Having certain genetic variants could explain why people can develop type 1 diabetes at markedly different ages, including later in life, says new research being presented at this year's annual meeting of the European Association for the Study of Diabetes (EASD) in Lisbon, Portugal (11-15 Sept). The study is the first to suggest there is a specific genetic predisposition for late onset type 1 diabetes.
Type 1 diabetes (T1D) is caused by an autoimmune attack in the body killing off the insulin-producing beta cells in the pancreas, eventually leaving most people with a life-long dependency on insulin. It is typically affects children and young adults but can affect patients after the age of 30 years (referred to as late onset T1D). The UK Prime Minister Theresa May is an example of someone with late onset T1D, diagnosed early in 2013 at the age of 56. Often, people with late onset T1D have their condition confused with type 2 diabetes, which is much more common in older adults.
Certain groups of genes associated with regulation of the immune system in humans are known to be linked to the risk of developing T1D. The major genetic determinants are the DR3 and DR4 alleles (or variants) of a group of genes called the HLA complex. The strongest risk occurs when these risk alleles occur in pairs which can either be homozygous (DR3/DR3 or DR4/DR4), or compound heterozygous (DR3/DR4) genotypes.
This study was conducted by Dr Nick Thomas, along with Professor Andrew Hattersley and other colleagues at the University of Exeter, UK, and aimed to investigate whether the increased risk of T1D that is observed in children and young adults with the DR3 and DR4 genotypes persists into adulthood.
The team analysed the development of T1D diabetes in a population of 120,000 individuals from the UK Biobank from birth to age 60 in subjects selected from the highest risk HLA groups They found that although the highest risk genotypes made up just 6.4% of the UK population, they contributed 61% of all cases of T1D. Within these high-risk groups there were marked differences in both the likelihood of developing T1D and the average age of diagnosis.

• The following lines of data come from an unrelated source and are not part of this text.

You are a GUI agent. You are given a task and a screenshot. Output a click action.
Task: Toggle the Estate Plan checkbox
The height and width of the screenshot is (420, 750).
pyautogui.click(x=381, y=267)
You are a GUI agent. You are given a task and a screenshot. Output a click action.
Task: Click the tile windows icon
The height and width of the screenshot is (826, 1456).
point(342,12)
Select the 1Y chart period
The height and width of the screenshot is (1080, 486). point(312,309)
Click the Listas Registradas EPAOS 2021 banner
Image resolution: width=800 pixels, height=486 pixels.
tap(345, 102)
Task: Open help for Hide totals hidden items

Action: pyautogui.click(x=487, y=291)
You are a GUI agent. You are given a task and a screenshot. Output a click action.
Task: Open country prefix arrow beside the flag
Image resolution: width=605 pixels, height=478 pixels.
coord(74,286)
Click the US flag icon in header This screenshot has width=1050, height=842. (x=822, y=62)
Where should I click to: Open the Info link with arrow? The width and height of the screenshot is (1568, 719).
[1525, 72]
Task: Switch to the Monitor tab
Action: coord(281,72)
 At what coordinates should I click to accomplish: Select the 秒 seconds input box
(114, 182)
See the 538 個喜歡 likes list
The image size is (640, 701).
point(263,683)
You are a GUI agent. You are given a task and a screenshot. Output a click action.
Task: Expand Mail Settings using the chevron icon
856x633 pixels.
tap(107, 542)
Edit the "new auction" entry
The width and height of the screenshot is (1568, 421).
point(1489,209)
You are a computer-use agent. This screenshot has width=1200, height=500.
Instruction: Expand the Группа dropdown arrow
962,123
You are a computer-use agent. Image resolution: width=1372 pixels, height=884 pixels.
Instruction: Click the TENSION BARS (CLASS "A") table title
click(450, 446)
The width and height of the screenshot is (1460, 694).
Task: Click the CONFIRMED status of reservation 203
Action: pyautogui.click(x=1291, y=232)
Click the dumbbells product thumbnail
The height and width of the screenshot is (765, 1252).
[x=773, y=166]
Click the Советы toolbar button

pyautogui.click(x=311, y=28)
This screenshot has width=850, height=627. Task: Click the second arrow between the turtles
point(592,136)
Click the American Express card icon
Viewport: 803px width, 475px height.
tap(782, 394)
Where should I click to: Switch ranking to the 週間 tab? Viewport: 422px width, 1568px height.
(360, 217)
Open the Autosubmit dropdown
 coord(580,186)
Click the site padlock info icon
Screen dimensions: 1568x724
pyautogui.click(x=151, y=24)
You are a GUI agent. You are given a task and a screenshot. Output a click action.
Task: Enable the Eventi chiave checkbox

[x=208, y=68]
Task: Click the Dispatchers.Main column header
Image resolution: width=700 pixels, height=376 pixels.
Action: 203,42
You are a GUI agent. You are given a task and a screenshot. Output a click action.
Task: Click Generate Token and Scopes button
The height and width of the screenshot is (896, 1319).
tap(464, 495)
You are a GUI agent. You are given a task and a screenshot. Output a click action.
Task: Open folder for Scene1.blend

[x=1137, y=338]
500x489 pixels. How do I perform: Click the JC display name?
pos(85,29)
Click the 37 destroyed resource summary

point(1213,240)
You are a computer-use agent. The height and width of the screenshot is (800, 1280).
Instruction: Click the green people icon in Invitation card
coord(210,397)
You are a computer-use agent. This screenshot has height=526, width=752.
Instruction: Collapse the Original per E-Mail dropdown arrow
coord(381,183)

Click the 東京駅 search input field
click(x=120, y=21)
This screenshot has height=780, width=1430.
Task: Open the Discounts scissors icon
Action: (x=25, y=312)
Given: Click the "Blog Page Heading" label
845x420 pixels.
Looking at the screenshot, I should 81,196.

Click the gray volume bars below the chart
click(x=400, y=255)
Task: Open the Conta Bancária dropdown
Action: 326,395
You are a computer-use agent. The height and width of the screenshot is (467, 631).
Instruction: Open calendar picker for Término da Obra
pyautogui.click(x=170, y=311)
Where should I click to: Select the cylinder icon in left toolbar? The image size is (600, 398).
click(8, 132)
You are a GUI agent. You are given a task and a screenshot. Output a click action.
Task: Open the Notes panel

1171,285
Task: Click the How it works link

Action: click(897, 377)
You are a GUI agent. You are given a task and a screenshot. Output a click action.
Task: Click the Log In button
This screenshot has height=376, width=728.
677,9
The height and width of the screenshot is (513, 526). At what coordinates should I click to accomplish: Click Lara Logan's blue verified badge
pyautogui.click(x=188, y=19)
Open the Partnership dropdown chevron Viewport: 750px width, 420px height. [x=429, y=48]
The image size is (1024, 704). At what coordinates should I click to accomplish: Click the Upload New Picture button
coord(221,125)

In the high-risk HLA groups DR3/DR3, DR3/DR4 and DR4/DR4 there were marked differences in likelihood of developing T1D during a person's lifetime: 1.2%, 4.2%, and 3.5% respectively. The authors found that for the DR3/DR3, DR3/DR4, and DR4/DR4 genotypes, the mean age of diagnosis was 17, 28, and 38 years old respectively, with 71% of T1D cases associated with the DR4/DR4 genotype being diagnosed in individuals over the age of 30. For DR3/DR3/ just 26% were diagnosed over 30, while for DR3/DR4 the figure was 40%.
The authors conclude that: "Whilst all three major genotypes greatly increase risk of T1D throughout life, population analysis has shown for the first time that DR4/DR4 specifically predisposes to T1D over 30 years of age and carriers of this genotype have the highest risk for development of late-onset T1D".
They add: "This is clear evidence that type 1 diabetes after 30 years is not just a delayed version of type 1 diabetes before 30. Further work is needed to understand these differences."